Be realistic
Posted Oct 12, 2006 23:28 UTC (Thu) by
i3839 (guest, #31386)
In reply to:
Quote of the week by mrshiny
Parent article:
Quote of the week
Two options:
- Someone is going to backport the new driver to the kernel version you're using. Not only that, but also to all other old versions that people might still be using, or else not everyone is happy. This is a lot of work, not to mention that all those backports aren't as well tested as the new one with the new kernel, so the chance of working is much smaller. It will also get much less testing, so less bugs will be found. All that time and effort is better spend in making sure the new kernel is better than the old one.
- Have a stable binary API for modules. See stable_api_nonsense.txt in your kernel source, or at kernel git http://tinyurl.com/y724vj.
Any better ideas?
I don't see the problem, really. You prefer to hunt for individual drivers instead of having everything work automatically? If you don't want to download all those Mbs to get a few driver, then your distro should package the drivers seperate from the kernel, and automatically download missing drivers when needed (not too hard to do with udev and friends nowaday, as long as the network is running).
And how often does it happen that you get new hardware that isn't supported by your old kernel anyway? Few times a year?

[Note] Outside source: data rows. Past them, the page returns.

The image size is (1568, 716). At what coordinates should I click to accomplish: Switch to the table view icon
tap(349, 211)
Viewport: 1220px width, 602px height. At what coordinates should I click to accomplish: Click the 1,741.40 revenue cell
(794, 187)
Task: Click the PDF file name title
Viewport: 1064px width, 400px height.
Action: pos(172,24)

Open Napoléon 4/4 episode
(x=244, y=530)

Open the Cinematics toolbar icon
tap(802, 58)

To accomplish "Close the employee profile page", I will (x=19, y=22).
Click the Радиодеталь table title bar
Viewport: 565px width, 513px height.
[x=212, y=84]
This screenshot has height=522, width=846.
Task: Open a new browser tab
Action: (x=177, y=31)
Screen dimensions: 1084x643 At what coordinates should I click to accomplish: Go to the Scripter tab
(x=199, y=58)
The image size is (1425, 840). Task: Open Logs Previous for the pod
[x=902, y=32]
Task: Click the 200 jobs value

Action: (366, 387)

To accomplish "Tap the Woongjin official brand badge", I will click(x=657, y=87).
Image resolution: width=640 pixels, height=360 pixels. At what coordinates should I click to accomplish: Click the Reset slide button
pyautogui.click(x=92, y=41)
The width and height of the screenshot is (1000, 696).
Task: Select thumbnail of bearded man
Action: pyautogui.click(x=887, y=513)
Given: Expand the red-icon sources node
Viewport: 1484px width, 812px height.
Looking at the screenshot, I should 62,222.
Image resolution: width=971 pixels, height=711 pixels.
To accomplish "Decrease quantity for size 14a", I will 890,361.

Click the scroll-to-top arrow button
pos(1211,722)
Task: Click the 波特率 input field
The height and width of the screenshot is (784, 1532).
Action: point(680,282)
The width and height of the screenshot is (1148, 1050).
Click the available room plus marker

A lot of people are working quite hard to improve the kernel everyday, why would they do that if the new kernel wouldn't be better than the old one, you think? Sure, something might have broken, but no one will know as long as the kernel isn't used and the chance of existing drivers breaking is smaller than the chance that a backported driver breaks. You lose some, you win some, but overall there should be improvement.